**Source data:**
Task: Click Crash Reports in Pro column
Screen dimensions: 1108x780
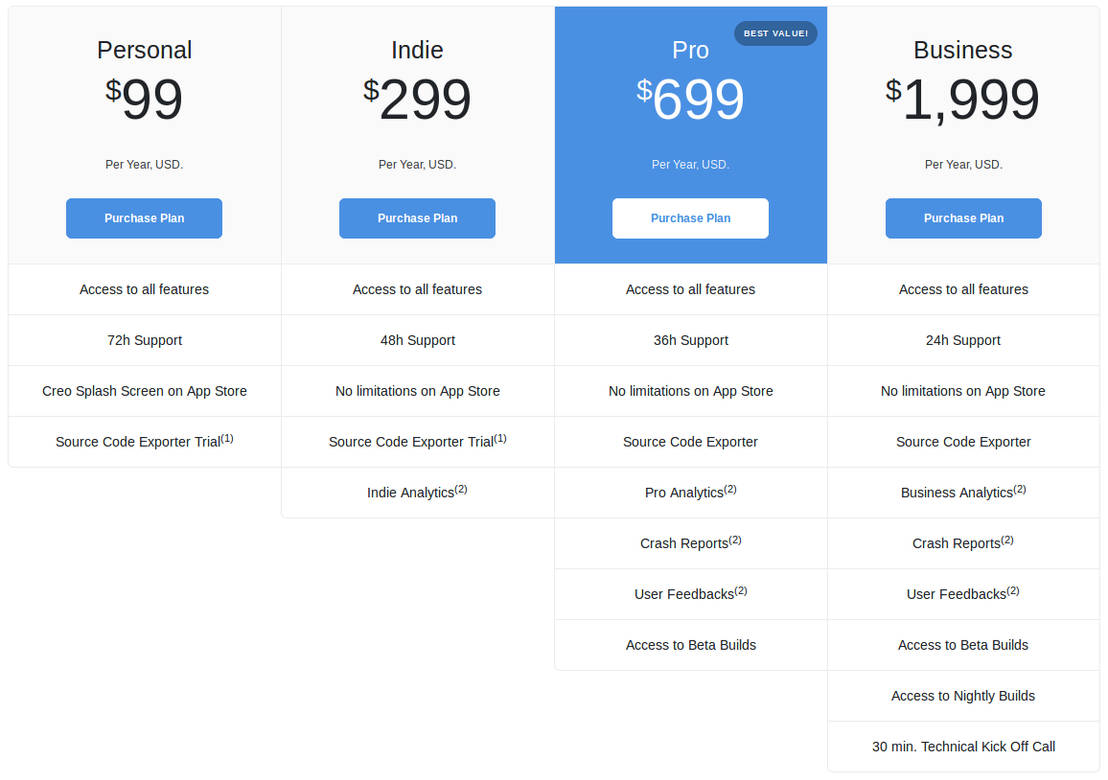Action: (x=690, y=543)
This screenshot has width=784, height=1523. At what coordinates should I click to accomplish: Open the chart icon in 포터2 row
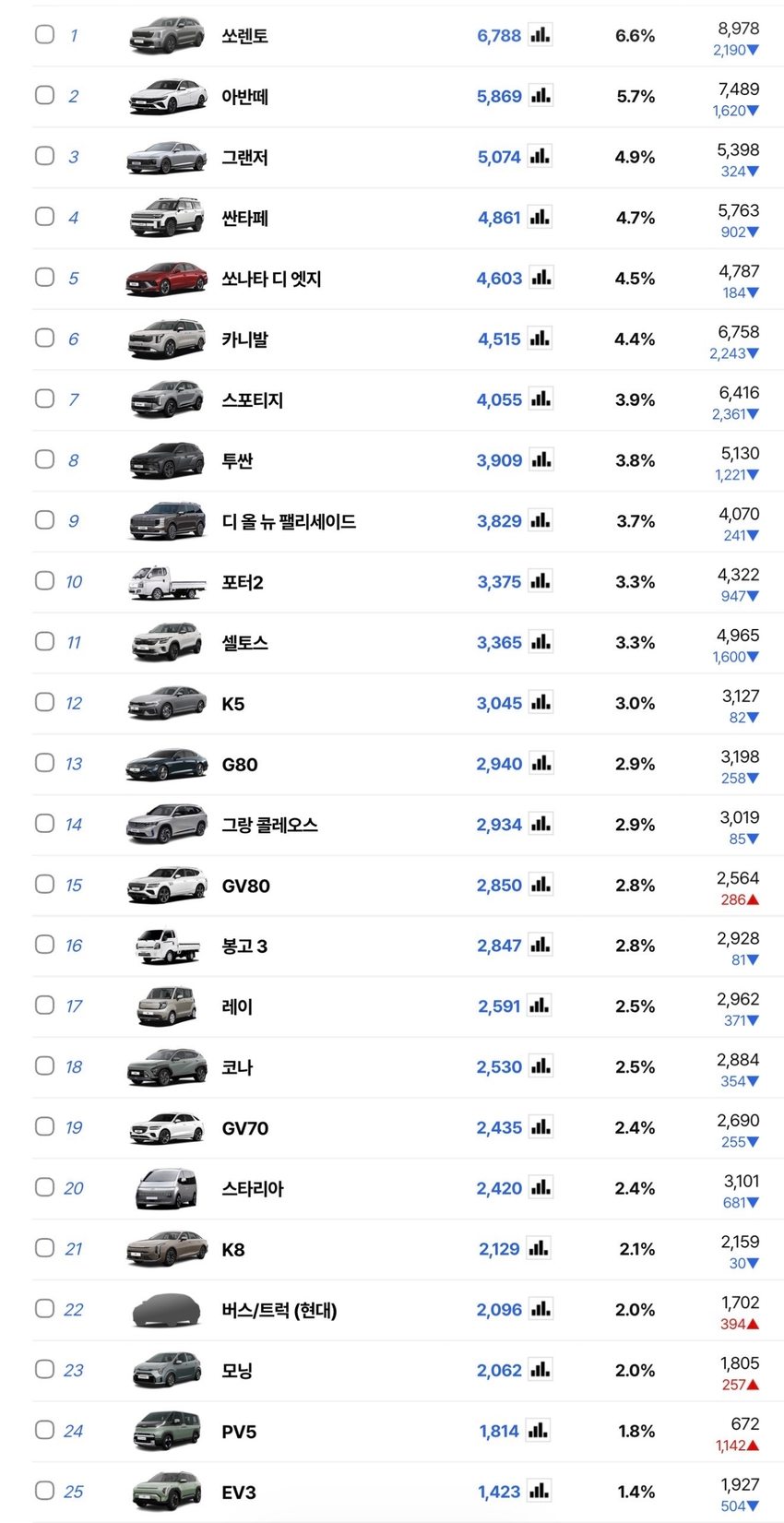click(x=540, y=581)
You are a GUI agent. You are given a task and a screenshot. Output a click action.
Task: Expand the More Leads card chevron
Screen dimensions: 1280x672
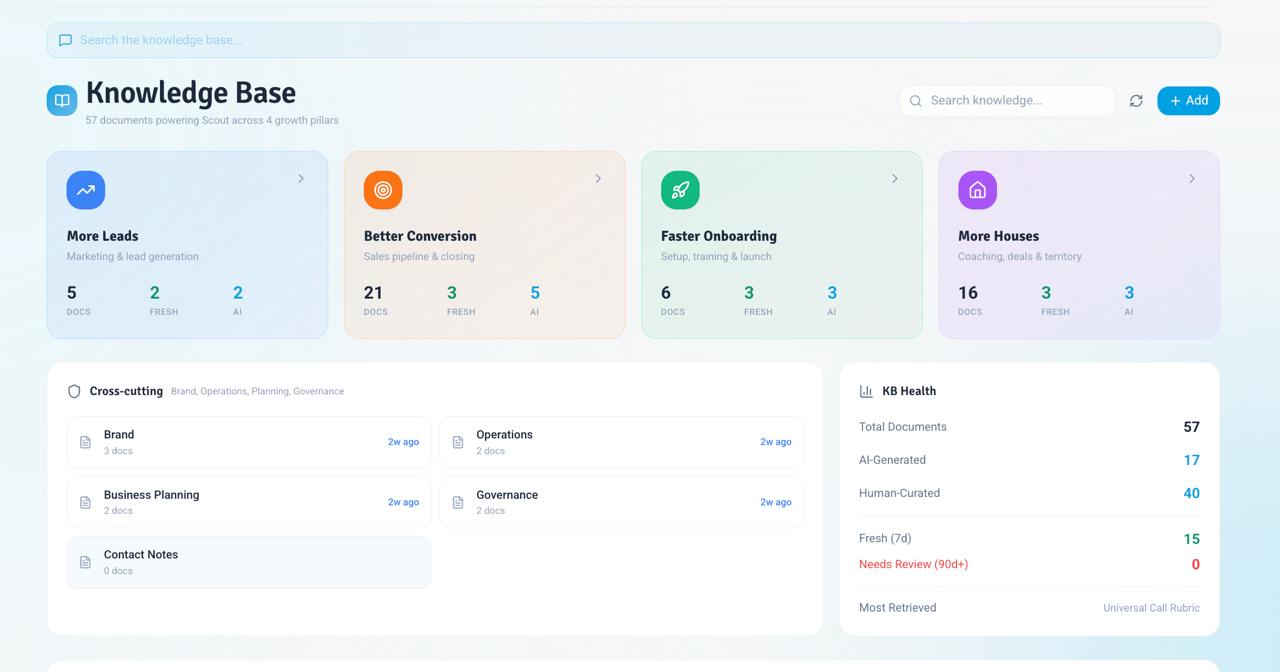point(301,179)
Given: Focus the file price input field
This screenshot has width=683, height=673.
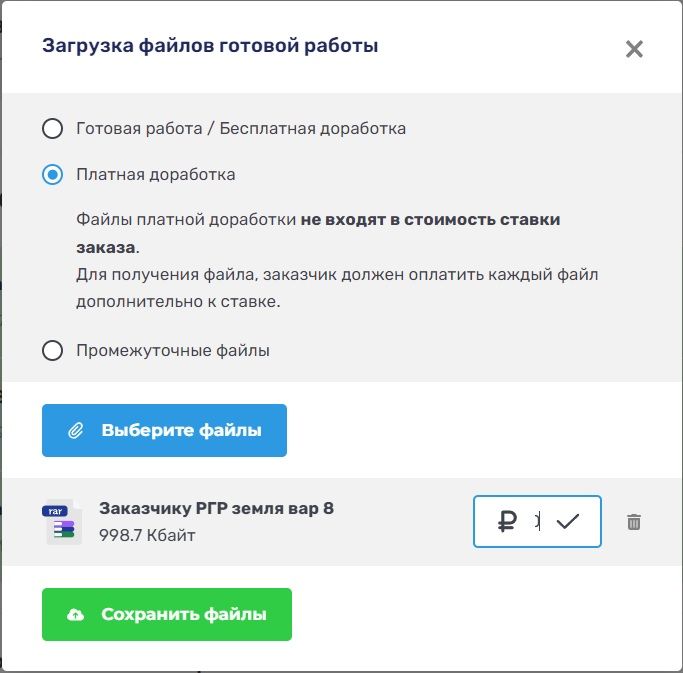Looking at the screenshot, I should 536,521.
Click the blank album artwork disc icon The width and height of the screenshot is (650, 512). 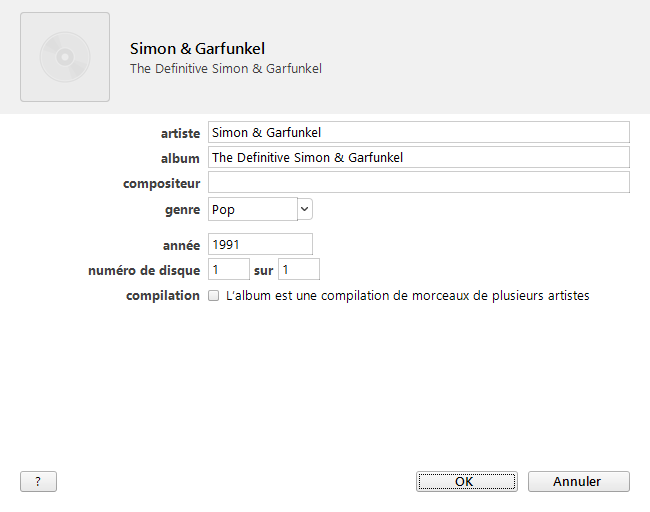[65, 57]
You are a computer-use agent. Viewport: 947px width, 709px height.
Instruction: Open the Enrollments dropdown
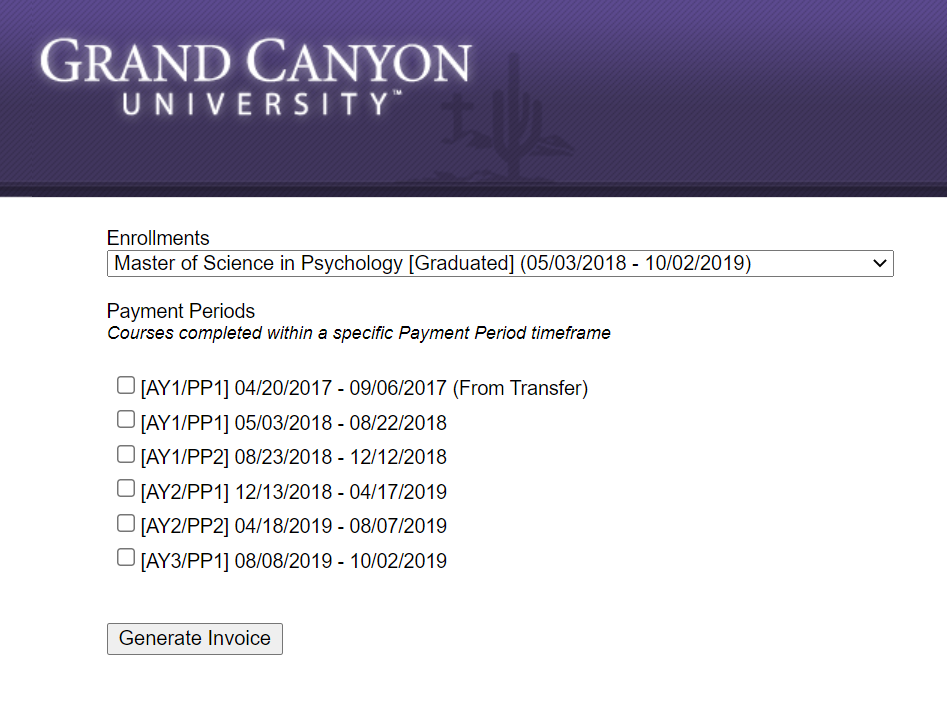tap(500, 263)
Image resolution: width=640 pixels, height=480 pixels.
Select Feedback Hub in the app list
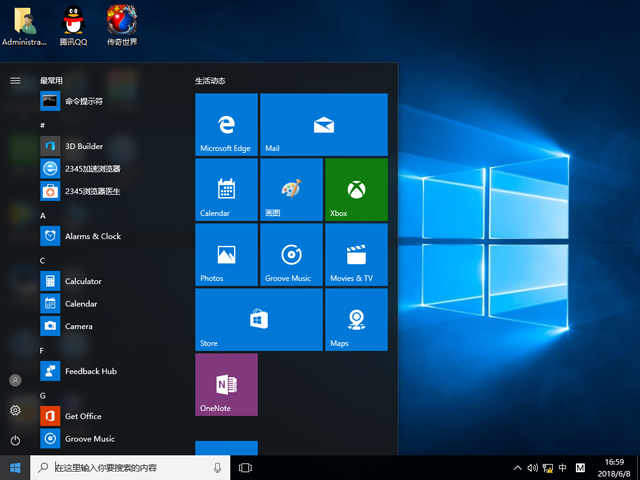point(90,371)
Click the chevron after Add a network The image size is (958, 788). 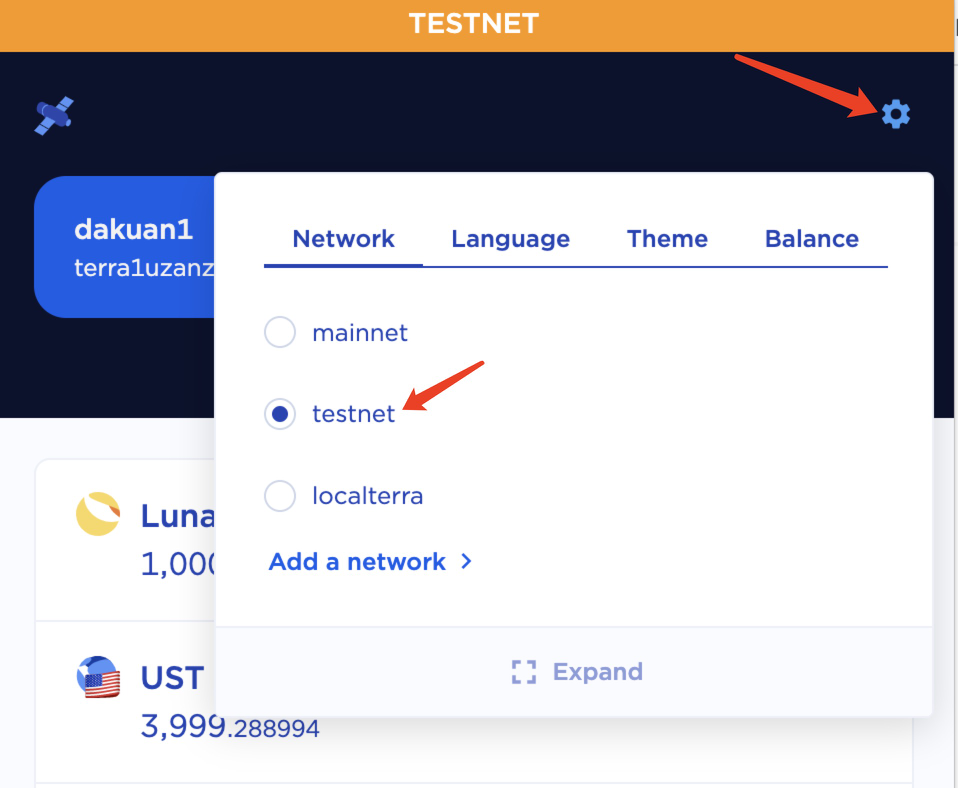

**The task:**
When you reach the line containing "Select Feedback Hub in the app list" in the entries above, please retype it and each line after it through the last one, exactly, without the pictures.

**Final answer:**
Select Feedback Hub in the app list
point(90,371)
Click the chevron after Add a network The image size is (958, 788). 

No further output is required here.